Erling Haaland is a world-class striker. His acting skills leave a little to be desired, mind you. Still, his dying swan routine was enough to convince Jug to award Norway a crucial penalty kick and break Scotland’s stubborn resistance in Oslo.

READ MORE: Norway 1 Scotland 2: Instant reaction to the burning issues

The call to point to the spot as the Manchester City man threw himself to the ground after wrestling with Ryan Porteous was one of a series of decisions that went against the Scots on the day, with the Slovenian official infuriating and baffling the Scots on multiple occasions as he let challenges against them go while punishing similar offences the other way.

Yes, Porteous was pulling on the hitman, but the striker had just as much white jersey in his grasp as the defender had red.

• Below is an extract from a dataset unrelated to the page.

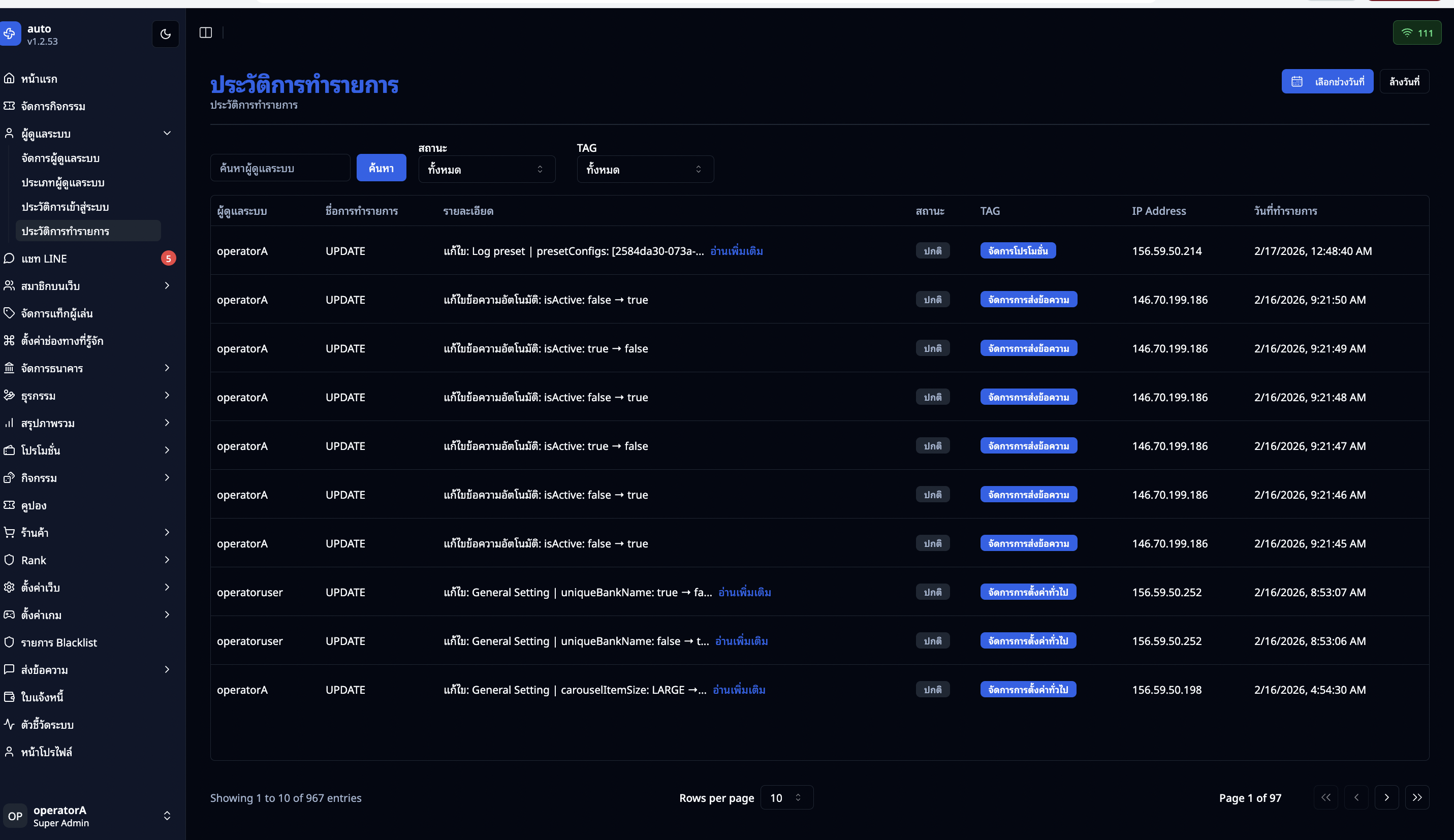Click the blue ค้นหา search button
1454x840 pixels.
(x=381, y=168)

When it was awarded though, it was never going to be overturned.

What stung even more for the Scots was that they had marshalled Haaland so well throughout the course of the match, with the penalty kick he dispatched just past the fingertips of Angus Gunn the only time he really looked like scoring.

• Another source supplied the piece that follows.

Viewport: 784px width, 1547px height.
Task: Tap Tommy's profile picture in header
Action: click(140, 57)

And it looked as though that would be the moment that would allow the Norwegians to creep back into the reckoning in Group A, but the Scots somehow roared back through sheer force of will to score two late quickfire goals and maintain their 100 percent record.

Yes, the Norwegians played their part in their own downfall with some truly woeful defending. But Lyndon Dykes took full advantage to produce a clever finish and draw Scotland level, and the second from Kenny McLean – from construction to a sumptuously placed curling effort into the bottom corner – was a goal fit to win any game, even if the overall performance may not have been.

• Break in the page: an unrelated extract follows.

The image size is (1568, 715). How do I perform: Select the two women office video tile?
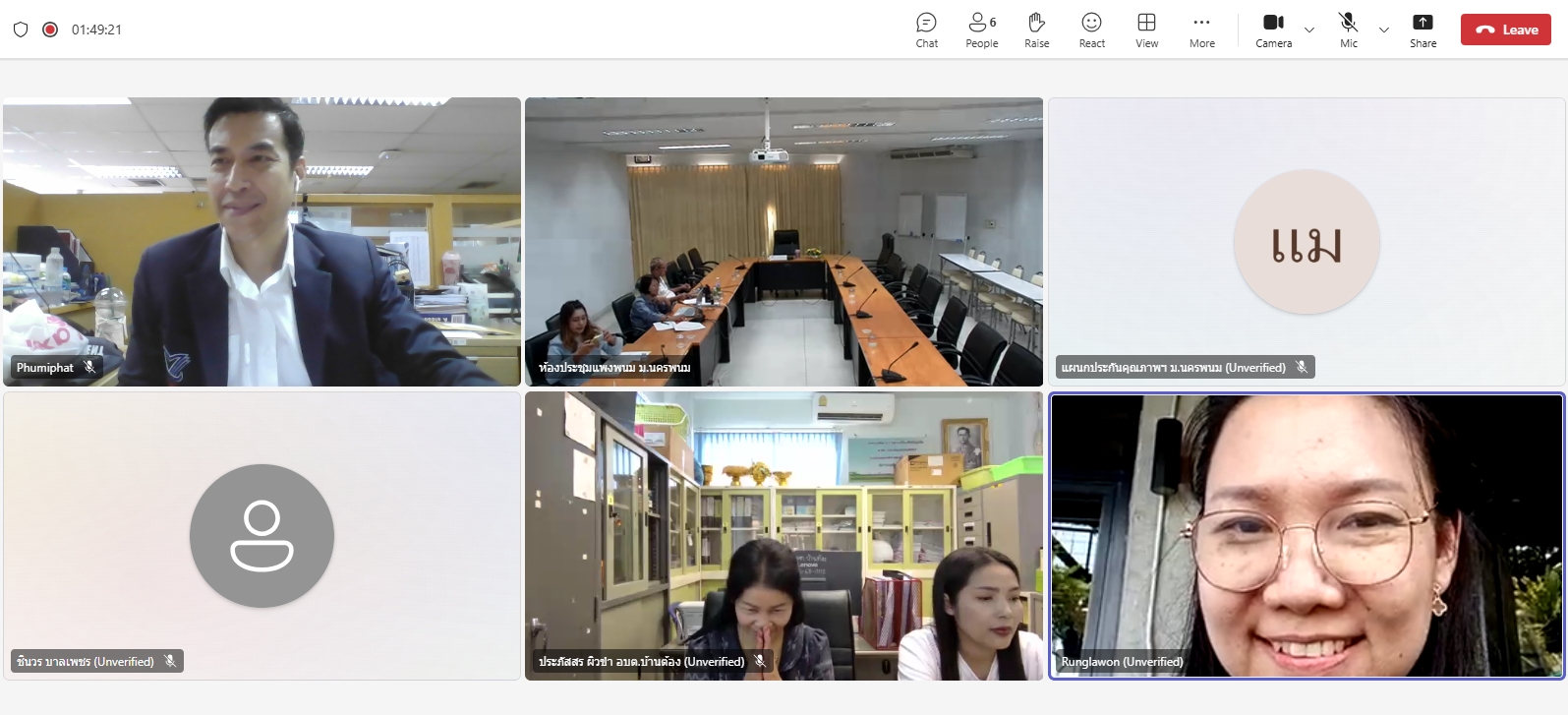784,536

The strength of character they displayed, digging into the deepest recesses of their mental reserves, has them now odds-on favourites to reach the European Championships, sitting pretty atop their section with three wins from three.

READ MORE: Player ratings as Scotland stun Norway with incredible comeback win

It will take a while to wipe the smiles from Scottish faces, but it was hard not be happiest for captain Andy Robertson above any other Scot in Oslo.

Like Darren Fletcher before him, Robertson has often been criticised for not reproducing his Premier League form in a Scotland jersey, which rather ignores the fact that he doesn’t have the movement of a Mohamed Salah to pick out in front of him when he turns out for his country.

In a first half though where Scotland were almost completely devoid of quality when in possession, he was the one man who was able to take the fight to the Norwegians.

Time and again he emerged down the left flank, breaking out, showing composure and flashes of his class as he provided the little threat that the Scots carried.

His first thrust saw him hit the byline and cut the ball back to Ryan Christie, with a heavy first touch seeing the chance slip by, before Robertson then rose brilliantly at the back post to knock Aaron Hickey’s cross down to John McGinn to get a shot off that was blocked.

Scotland were often sitting deep, but Robertson led the resistance whenever he could, jinking past two players at the edge of his own box and sending Scott McTominay away on a counterattack that he didn’t make the most of.

Indeed, as Scotland stayed in their shape into the second period and seemed reluctant to even offer counter punches, Robertson created the only opportunity ahead of that fabulous, frantic finale by jinking past Leo Ostigard and getting to the byline before winning a corner.

This was perhaps the night that the Scotland captain truly won over his Scotland critics, as harsh as they may have been, and won his place in the hearts of the Tartan Army. He was inspirational, and as he took his last meander down the touchline to perform his post-match media duties, the travelling fans sang his name long and loud.

The match against Georgia on Tuesday night at Hampden should be an entirely different affair of course, with Scotland assuming the role of the team that has to force the issue. But Clarke has constructed a side with many strings to its bow, capable of defensive, counter-attacking smash-and-grabs like this, but just as able to dominate lesser sides at home.

They may have left Oslo with the three points in a swag bag, but Scotland and the Tartan Army are now odds-on to be swaggering into Germany next summer.